User Buffers方式的好处是SNPE直接映射到用户创建的数据buffer,避免将数据拷贝到ITensor,从而减少了数据拷贝的时间开销。
(1)ITensor使用方式可以参考:
- <path to snpe sdk>\examples\NativeCpp\SampleCode\jni\LoadInputTensor.cpp
- <path to snpe sdk>\examples\NativeCpp\SampleCode\jni\SaveOutputTensor.cpp
(2)User Buffers使用方式可以参考:
- <path to snpe sdk>\examples\NativeCpp\SampleCode\jni\CreateUserBuffer.cpp
4 执行SNPE推理
// ITensor 模式
snpe->execute(inputTensor.get(), outputTensorMap)
// User Buffers 模式
snpe->execute(inputMap, outputMap);
5 卸载SNPE
snpe.reset();
运行示例代码
依然延续上一篇的docker container环境,我们这里将修改、编译SNPE的 Native C++ Sample Code, 在HTP上推理inceptionV3.
1 安装NDK,设置编译环境变量
root@c633e07fbd33:/opt# wget https://dl.google.com/android/repository/android-ndk-r19b-linux-x86_64.zip
root@c633e07fbd33:/opt# unzip -q android-ndk-r19b-linux-x86_64.zip
root@c633e07fbd33:/opt# rm android-ndk-r19b-linux-x86_64.zip
root@c633e07fbd33:/workspace/tutor/inceptionv3# export ANDROID_NDK_ROOT=/opt/android-ndk-r19b/
root@c633e07fbd33:/workspace/tutor/inceptionv3# cp $SNPE_ROOT/examples/NativeCpp/SampleCode . -r
//runtme not present
haydn:/data/local/tmp/incpv3 $ snpe-sample -d inception_v3_htp.dlc -i target_raw_list.txt -r dsp
SNPE Version: 1.52.0.2724
Selected runtime not present. Falling back to CPU.
2 编译 Sample Code
(1)ndk-build 编译得到snpe-sample
//从SNPE SDK 拷贝SampleCode到工作目录
root@c633e07fbd33:/workspace/tutor/inceptionv3# cp $SNPE_ROOT/examples/NativeCpp/SampleCode . -r
root@c633e07fbd33:/workspace/tutor/inceptionv3# cd SampleCode/jni/
root@c633e07fbd33:/workspace/tutor/inceptionv3/SampleCode/jni# export PATH=$PATH:$ANDROID_NDK_ROOT
root@c633e07fbd33:/workspace/tutor/inceptionv3/SampleCode/jni# ndk-build
(2)在手机上运行snpe-sample
这里我们复用上一篇中的push到手机中的库文件和模型文件
root@c633e07fbd33:/workspace/tutor/inceptionv3/SampleCode/jni# adb push ../obj/local/arm64-v8a/snpe-sample /data/local/tmp/incpv3/arm64/bin
root@c633e07fbd33:/workspace/tutor/inceptionv3/SampleCode/jni# adb shell
haydn:/ $ cd /data/local/tmp/incpv3/
haydn:/data/local/tmp/incpv3 $ export LD_LIBRARY_PATH=$LD_LIBRARY_PATH:/data/local/tmp/incpv3/arm64/lib
haydn:/data/local/tmp/incpv3 $ export PATH=$PATH:/data/local/tmp/incpv3/arm64/bin
haydn:/data/local/tmp/incpv3 $ export ADSP_LIBRARY_PATH="/data/local/tmp/incpv3/dsp/lib;/system/lib/rfsa/adsp;/system/vendor/lib/rfsa/adsp;/dsp"
//测试snpe-sample
haydn:/data/local/tmp/incpv3 $ snpe-sample -h
DESCRIPTION:
------------
Example application demonstrating how to load and execute a neural network
using the SNPE C++ API.
REQUIRED ARGUMENTS:
-------------------
-d <FILE> Path to the DL container containing the network.
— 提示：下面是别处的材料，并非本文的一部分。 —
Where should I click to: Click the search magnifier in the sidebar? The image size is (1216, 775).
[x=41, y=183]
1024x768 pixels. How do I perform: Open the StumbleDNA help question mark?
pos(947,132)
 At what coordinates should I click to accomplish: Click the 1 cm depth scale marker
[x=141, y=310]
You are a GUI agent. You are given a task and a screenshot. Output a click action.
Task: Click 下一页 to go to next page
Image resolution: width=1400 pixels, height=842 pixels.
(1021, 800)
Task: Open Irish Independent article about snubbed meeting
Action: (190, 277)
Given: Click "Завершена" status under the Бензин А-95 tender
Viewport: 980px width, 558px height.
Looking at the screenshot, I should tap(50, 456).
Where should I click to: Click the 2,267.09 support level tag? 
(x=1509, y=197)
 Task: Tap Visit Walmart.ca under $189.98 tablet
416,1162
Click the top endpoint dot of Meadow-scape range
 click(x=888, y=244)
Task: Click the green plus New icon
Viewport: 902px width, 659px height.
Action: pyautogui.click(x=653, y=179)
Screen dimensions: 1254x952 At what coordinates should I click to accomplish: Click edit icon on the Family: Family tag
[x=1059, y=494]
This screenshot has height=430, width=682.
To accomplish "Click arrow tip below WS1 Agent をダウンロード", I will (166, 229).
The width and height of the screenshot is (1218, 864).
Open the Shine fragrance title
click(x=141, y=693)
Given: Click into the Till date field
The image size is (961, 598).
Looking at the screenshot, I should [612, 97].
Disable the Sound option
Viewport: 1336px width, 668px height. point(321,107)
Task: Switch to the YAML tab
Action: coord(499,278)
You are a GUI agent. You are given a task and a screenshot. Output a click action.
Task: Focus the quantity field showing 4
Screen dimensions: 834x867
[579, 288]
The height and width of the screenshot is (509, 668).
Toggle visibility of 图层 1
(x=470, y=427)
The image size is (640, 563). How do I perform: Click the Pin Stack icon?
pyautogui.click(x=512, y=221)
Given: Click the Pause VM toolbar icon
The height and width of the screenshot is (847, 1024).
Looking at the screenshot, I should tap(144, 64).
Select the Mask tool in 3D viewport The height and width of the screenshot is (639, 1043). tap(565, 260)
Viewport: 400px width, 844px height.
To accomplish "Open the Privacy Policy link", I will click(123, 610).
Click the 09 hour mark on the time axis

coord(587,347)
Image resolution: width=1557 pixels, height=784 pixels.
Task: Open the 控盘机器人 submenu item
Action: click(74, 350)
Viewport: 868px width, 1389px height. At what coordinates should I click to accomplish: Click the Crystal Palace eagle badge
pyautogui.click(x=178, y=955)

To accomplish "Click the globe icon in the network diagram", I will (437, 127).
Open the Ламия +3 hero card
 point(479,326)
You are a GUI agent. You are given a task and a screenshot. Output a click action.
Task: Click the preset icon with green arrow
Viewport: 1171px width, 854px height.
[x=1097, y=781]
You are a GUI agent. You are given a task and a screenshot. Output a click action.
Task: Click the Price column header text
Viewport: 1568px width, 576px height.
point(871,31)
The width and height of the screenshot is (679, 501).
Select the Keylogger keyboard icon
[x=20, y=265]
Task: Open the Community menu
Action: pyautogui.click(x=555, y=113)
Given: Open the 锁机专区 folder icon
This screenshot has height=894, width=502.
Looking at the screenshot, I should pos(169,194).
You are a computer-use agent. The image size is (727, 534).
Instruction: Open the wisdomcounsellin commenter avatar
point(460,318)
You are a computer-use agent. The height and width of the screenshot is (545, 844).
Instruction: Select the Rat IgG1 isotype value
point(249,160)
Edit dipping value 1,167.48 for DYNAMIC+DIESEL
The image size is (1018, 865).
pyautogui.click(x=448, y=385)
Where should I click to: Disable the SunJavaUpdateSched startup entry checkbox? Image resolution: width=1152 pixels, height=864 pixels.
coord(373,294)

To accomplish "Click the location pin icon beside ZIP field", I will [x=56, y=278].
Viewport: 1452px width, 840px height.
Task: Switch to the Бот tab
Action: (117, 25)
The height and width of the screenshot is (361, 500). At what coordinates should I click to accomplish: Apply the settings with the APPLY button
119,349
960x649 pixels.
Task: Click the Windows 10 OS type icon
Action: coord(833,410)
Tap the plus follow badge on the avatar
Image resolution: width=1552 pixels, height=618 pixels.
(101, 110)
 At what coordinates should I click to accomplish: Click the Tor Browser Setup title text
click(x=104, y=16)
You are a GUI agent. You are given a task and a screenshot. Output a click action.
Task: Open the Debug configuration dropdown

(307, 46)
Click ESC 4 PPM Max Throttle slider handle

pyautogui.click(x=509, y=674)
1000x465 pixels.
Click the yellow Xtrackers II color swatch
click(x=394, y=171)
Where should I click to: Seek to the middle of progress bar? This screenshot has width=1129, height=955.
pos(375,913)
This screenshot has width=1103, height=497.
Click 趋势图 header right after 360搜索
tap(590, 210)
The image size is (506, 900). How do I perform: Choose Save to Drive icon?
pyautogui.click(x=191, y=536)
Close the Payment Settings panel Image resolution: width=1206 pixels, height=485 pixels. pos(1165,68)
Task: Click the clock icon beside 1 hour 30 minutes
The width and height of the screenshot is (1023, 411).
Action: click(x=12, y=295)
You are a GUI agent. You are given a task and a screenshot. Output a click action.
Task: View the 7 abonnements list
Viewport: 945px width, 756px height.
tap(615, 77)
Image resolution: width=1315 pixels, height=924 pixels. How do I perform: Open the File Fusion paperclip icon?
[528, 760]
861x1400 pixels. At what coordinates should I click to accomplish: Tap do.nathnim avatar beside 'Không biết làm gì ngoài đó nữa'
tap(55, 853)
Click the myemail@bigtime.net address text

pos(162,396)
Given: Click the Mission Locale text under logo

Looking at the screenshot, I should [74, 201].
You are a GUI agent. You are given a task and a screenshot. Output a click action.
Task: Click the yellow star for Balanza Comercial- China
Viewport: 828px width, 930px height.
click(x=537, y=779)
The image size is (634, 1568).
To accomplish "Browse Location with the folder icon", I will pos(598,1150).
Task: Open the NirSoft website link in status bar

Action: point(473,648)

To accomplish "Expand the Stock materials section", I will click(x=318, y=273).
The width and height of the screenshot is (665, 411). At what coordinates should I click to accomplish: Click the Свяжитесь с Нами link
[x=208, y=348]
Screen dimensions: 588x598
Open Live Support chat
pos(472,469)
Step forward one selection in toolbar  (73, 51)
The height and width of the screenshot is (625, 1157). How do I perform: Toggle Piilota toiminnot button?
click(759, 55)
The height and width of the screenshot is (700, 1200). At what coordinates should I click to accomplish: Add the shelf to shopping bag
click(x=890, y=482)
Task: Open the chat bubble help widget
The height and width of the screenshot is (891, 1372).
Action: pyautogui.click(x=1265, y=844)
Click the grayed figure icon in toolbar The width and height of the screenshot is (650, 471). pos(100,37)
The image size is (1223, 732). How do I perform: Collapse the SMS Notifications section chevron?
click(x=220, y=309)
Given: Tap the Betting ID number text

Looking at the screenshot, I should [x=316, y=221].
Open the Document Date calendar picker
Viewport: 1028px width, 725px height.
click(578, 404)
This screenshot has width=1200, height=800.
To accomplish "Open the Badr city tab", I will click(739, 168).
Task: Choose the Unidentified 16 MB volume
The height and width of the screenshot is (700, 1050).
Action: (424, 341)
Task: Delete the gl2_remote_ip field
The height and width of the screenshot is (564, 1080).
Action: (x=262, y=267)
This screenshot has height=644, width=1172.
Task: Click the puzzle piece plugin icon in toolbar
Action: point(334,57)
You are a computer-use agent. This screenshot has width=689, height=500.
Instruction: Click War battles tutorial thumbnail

-i <FILE> Path to a file listing the inputs for the network.
-o <PATH> Path to directory to store output results.
OPTIONAL ARGUMENTS:
-------------------
-b <TYPE> Type of buffers to use [USERBUFFER_FLOAT, USERBUFFER_TF8, ITENSOR, USERBUFFER_TF16] (ITENSOR is default).
-r <RUNTIME> The runtime to be used [gpu, dsp, aip, cpu] (cpu is default).
-u <VAL,VAL> Path to UDO package with registration library for UDOs.
Optionally, user can provide multiple packages as a comma-separated list.
-z <NUMBER> The maximum number that resizable dimensions can grow into.
Used as a hint to create UserBuffers for models with dynamic sized outputs. Should be a positive integer and is not applicable when using ITensor.
-s <TYPE> Source of user buffers to use [GLBUFFER, CPUBUFFER] (CPUBUFFER is default).
-c Enable init caching to accelerate the initialization process of SNPE. Defaults to disable.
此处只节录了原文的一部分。